La relación de este narcotraficante con el Bloque Tolima lo habría inclinado a proponer la compra del Bloque y su posterior desmovilización con la estructura: “se sabe que al señor Eduardo Restrepo, alias El Socio, se le señaló de querer comprar el Bloque Tolima” (CNMH-DAV, entrevista, Acuerdos de la Verdad, Contribución Voluntaria, 2016, 24 de febrero).

Esta información fue corroborada por Guillermo Alfonso Jaramillo, quien afirma que “[…] ese bloque lo trata de comprar, o lo compró, dicen que lo compró, Restrepo, Eduardo Restrepo Victoria. Y Restrepo Victoria alcanzó a estar en Ralito, sino que no lo vincularon, no lo aceptaron, lo descartaron, pero él compró el bloque y trató de pasarse como paramilitar, pero no lo recibieron, no lo aceptaron a él ahí” (CNMH, Guillermo Alfonso Jaramillo, exgobernador del Tolima, y alcalde de Ibagué periodo 2016-2019, entrevista, Acuerdos de la Verdad, Contribución Voluntaria, Ibagué, Tolima, 2016, 28 de marzo).

En conclusión, las finanzas del Bloque Tolima estuvieron basadas sobre todo en hechos delictivos o asociados a economías lícitas del departamento, principalmente resultado de extorsiones y aportes voluntarios.
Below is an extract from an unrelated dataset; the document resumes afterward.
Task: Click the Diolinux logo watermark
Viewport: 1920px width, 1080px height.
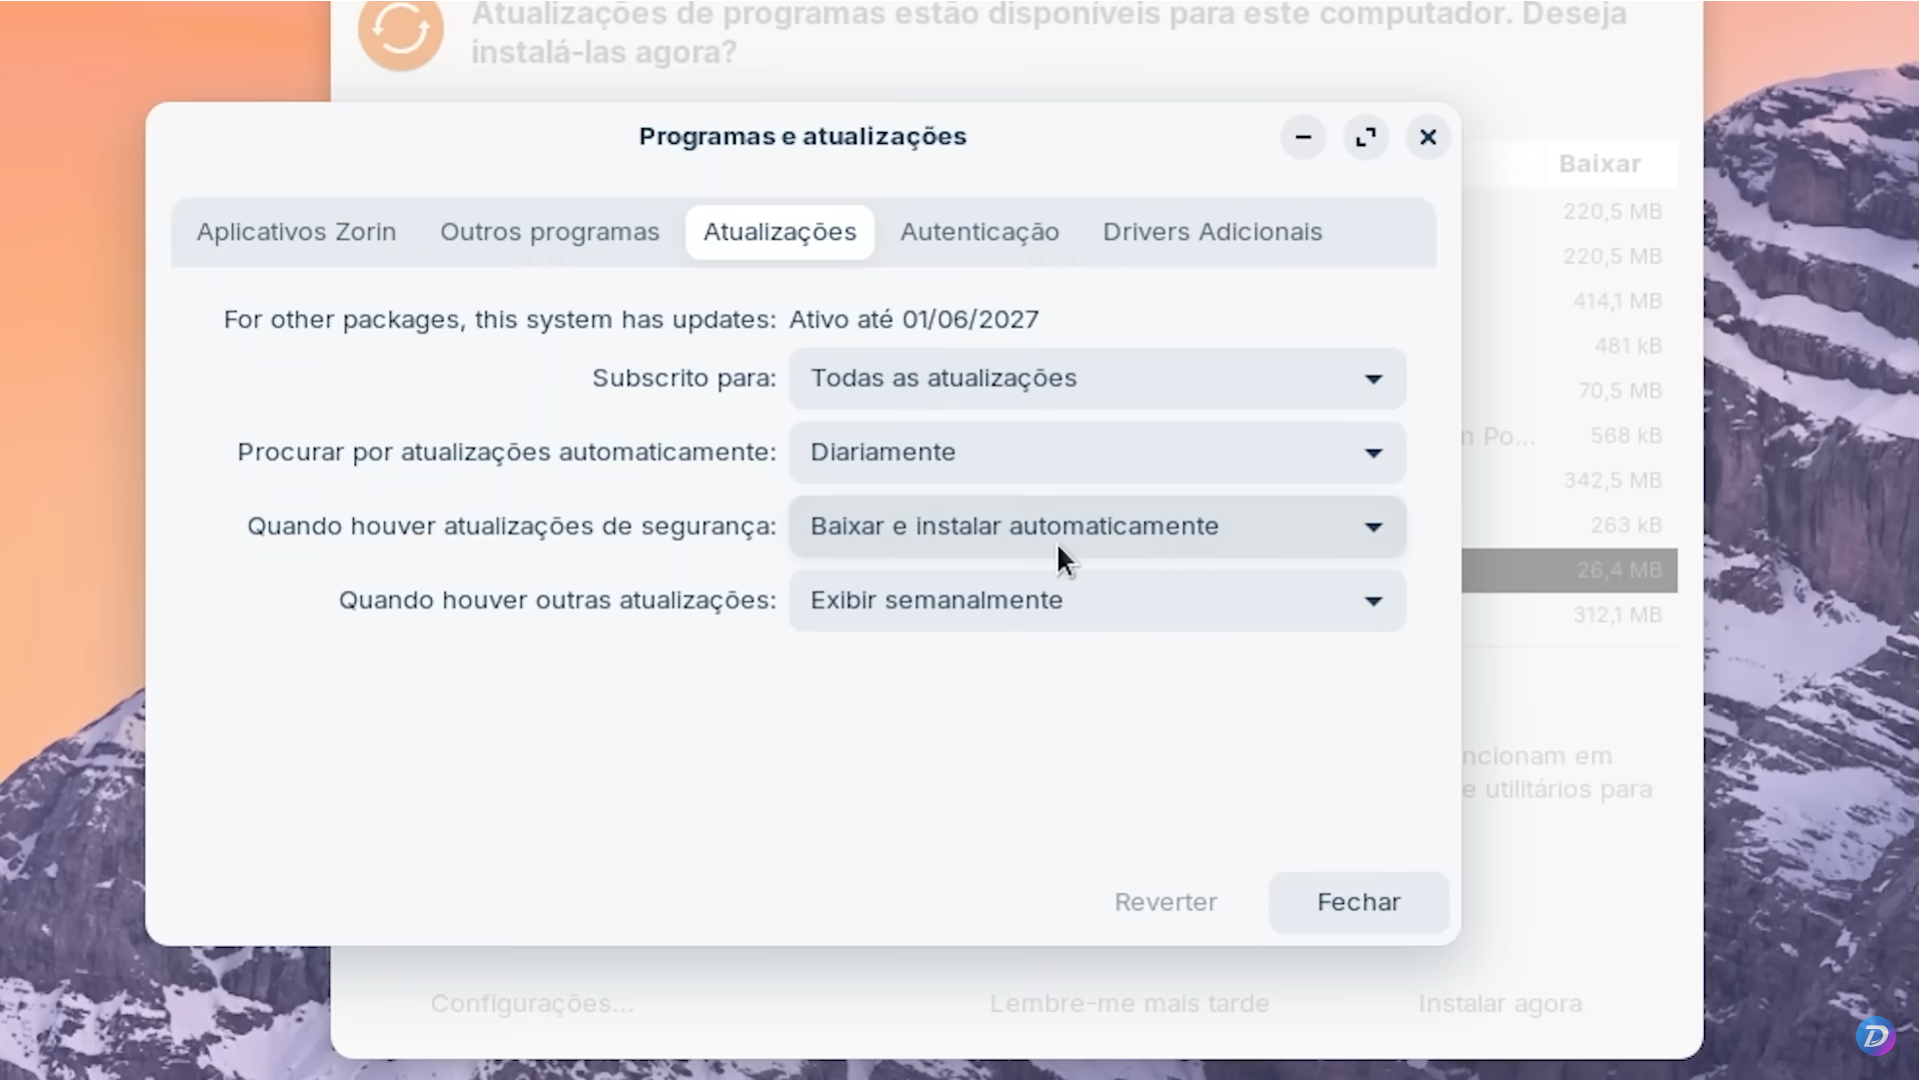Action: tap(1877, 1036)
Las fuentes de financiación tienen una estrecha relación con la expansión territorial de la estructura paramilitar, ya que esta se ubicó en zonas de integración económica y centros productivos del departamento. En este sentido, fue determinante el papel de gremios agropecuarios, ganaderos y minero energéticos del Tolima y, en algunos casos, las acciones propias del grupo.